Purpose of the Study:
- To evaluate the performance of Decision Tree (DT), Learning Vector Quantization (LVQ), and k-nearest Neighbour (kNN) algorithms for classifying estrogenic compounds.
- To assess the predictive power of these machine learning models in a structure-activity relationship (SAR) context.
- To determine the most effective computational method for distinguishing active from inactive estrogenic compounds.
Main Methods:
- Utilized a dataset of 311 compounds for model development and validation.
- Employed principal components derived from DRAGON software-calculated molecular descriptors as structural variables.
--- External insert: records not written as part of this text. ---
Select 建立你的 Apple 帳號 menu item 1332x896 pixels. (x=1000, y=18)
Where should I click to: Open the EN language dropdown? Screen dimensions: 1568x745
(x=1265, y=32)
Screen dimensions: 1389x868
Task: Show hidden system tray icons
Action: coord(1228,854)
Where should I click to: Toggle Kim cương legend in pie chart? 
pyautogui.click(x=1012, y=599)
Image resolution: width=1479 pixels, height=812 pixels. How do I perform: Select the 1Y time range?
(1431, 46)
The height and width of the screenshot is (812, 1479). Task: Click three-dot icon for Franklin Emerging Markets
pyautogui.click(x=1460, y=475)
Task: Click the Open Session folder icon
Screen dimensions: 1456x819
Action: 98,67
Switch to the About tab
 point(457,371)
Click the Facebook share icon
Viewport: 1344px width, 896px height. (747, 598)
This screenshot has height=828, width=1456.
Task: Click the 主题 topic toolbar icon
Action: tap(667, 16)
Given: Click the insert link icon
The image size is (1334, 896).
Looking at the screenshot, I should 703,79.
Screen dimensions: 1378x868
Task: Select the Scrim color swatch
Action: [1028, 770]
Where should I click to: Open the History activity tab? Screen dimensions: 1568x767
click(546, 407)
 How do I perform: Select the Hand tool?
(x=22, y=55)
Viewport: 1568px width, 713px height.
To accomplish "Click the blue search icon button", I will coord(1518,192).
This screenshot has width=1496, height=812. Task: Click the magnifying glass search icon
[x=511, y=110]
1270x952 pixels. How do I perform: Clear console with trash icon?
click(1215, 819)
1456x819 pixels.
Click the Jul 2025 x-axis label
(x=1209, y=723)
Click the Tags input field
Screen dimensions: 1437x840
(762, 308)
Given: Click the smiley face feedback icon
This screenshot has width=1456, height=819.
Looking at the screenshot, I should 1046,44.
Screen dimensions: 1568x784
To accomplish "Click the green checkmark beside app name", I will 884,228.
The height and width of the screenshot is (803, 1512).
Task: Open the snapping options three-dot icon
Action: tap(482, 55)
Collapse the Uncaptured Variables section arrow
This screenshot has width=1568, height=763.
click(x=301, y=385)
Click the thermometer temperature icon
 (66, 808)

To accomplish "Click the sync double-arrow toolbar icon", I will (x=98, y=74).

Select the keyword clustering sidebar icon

- Applied and compared the classification performance of DT, LVQ, and kNN algorithms using separate training and testing datasets.
Main Results:
- The k-nearest Neighbour (kNN) algorithm exhibited the highest classification accuracy overall.
- Decision Tree (DT) showed the weakest performance, while LVQ performance varied.
- The best results were achieved with kNN on calf estrogen receptor data, with 98.3% correct classification in external tests.
Conclusions:
- All evaluated methods (DT, LVQ, kNN) are suitable for SAR-based classification of estrogenic compounds.
- The predictive power of the models ranged from adequate to excellent.
- kNN emerged as the most effective method for this specific classification task, highlighting its utility in cheminformatics and toxicology.